Evangelos Florakis (Ευάγγελος Φλωράκης, Tzoumerka 14 February 1943 – Paphos 10 July 2002) was a Greek Army officer who rose to the rank of lieutenant general. After retiring from the Hellenic Army, from 2000 until his death in a helicopter accident in 2002 he commanded the Cypriot National Guard.

== Life ==
Evangelos Florakis was born in Tzoumerka near Arta on 14 February 1943. He entered the Hellenic Army Academy in 1962 and graduated as an Infantry Second Lieutenant four years later, seventh of his class. Trained as a special forces officer, he served as commanding officer of the 31st Infantry Regiment, and served twice in Cyprus, as an officer with ELDYK and later, as a colonel, as deputy chief of staff of the Cypriot National Guard.

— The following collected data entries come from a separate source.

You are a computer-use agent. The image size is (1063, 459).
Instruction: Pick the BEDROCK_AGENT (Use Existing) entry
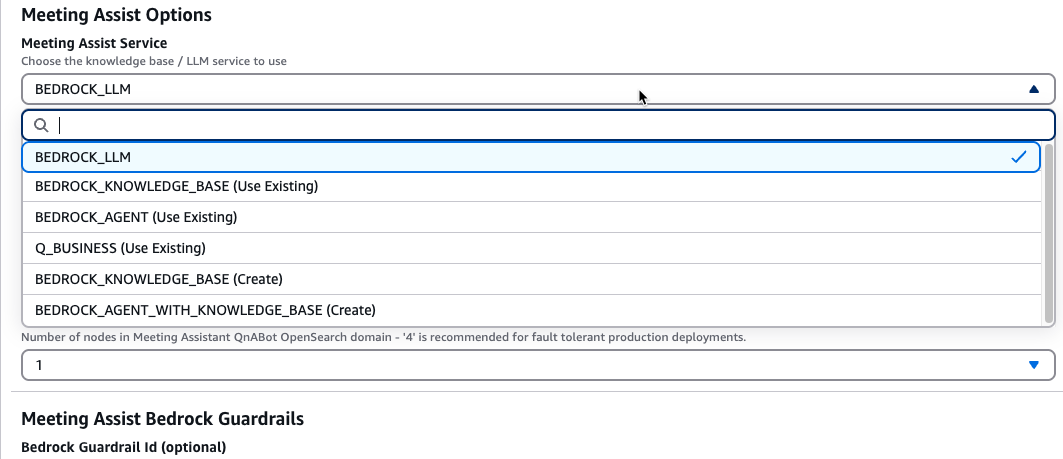532,217
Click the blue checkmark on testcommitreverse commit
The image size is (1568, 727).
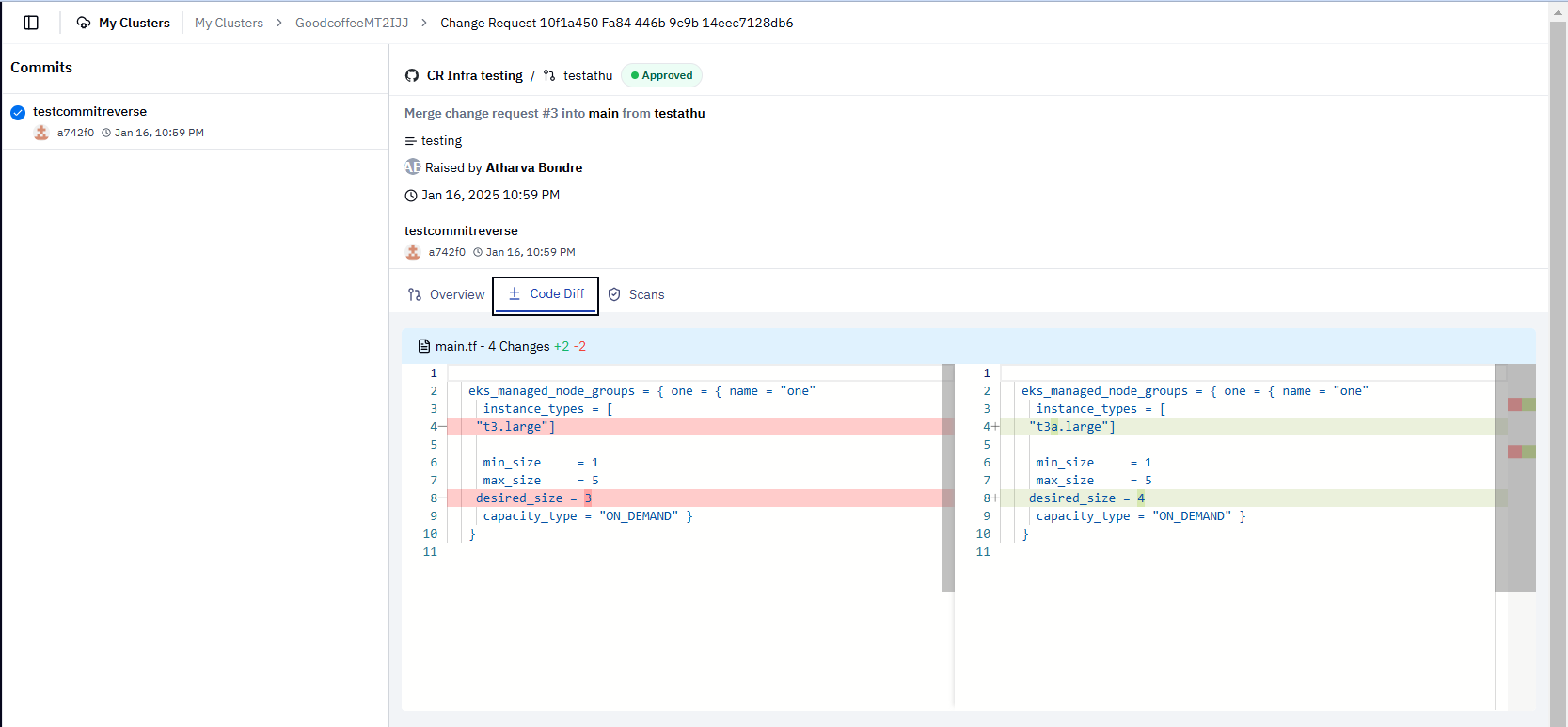point(18,113)
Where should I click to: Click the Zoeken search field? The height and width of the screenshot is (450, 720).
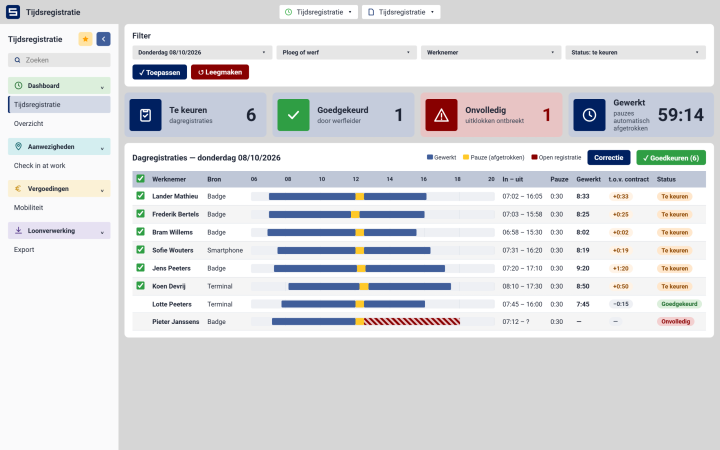pyautogui.click(x=59, y=60)
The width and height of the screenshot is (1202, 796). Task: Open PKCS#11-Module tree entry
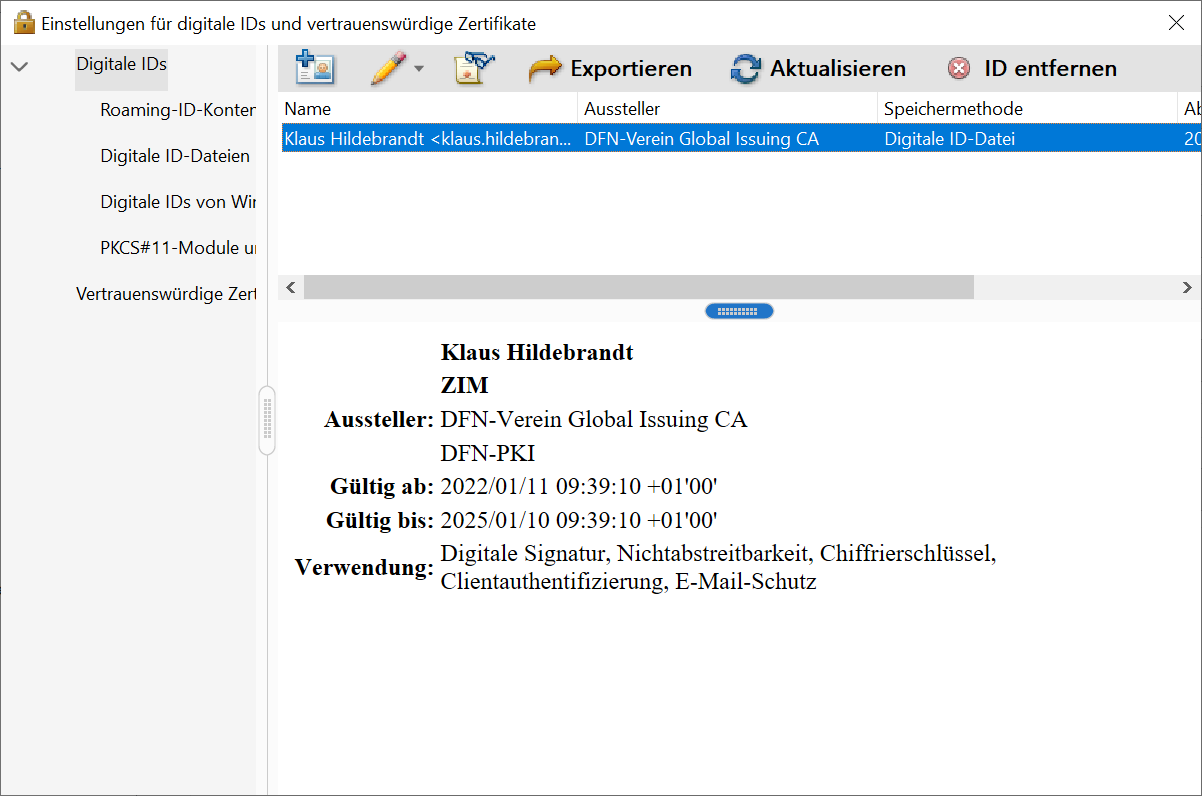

In 1994 he was promoted to the rank of brigadier and served as deputy commander of the 15th Infantry Division and subsequently as CO of the 50th Mechanized Infantry Brigade. In 1996 he was promoted to major general and given command of the 16th Mechanized Infantry Division. He subsequently served as director of the Supreme War Academy in Thessaloniki. In 1999, as a lieutenant general, he assumed command of the II Army Corps, which he led until his retirement in May 2000.

He was immediately recalled to service as Chief of the Cypriot National Guard (the senior command positions of the CNG are customarily filled by active or retired Greek officers), replacing Lt. General Dimitrios Dimou. Florakis was married to a Cypriot, Athina Savvidou from Paphos, and quickly became a popular and well-liked officer in Cyprus. He was killed in an accident on 10 July 2002 near Paphos, when his Bell 206 helicopter crashed. Aside from Florakis, the Air Force Commander Brigadier Stylianos Demenagas and three other officers were killed.

== Honours ==
Lt. General Florakis was awarded the Commander's crosses of the Order of Honour and of the Order of the Phoenix, as well as numerous other distinctions and commemorative medals.

The main naval base of the CNG, the Evangelos Florakis Naval Base in Mari, was later named after him.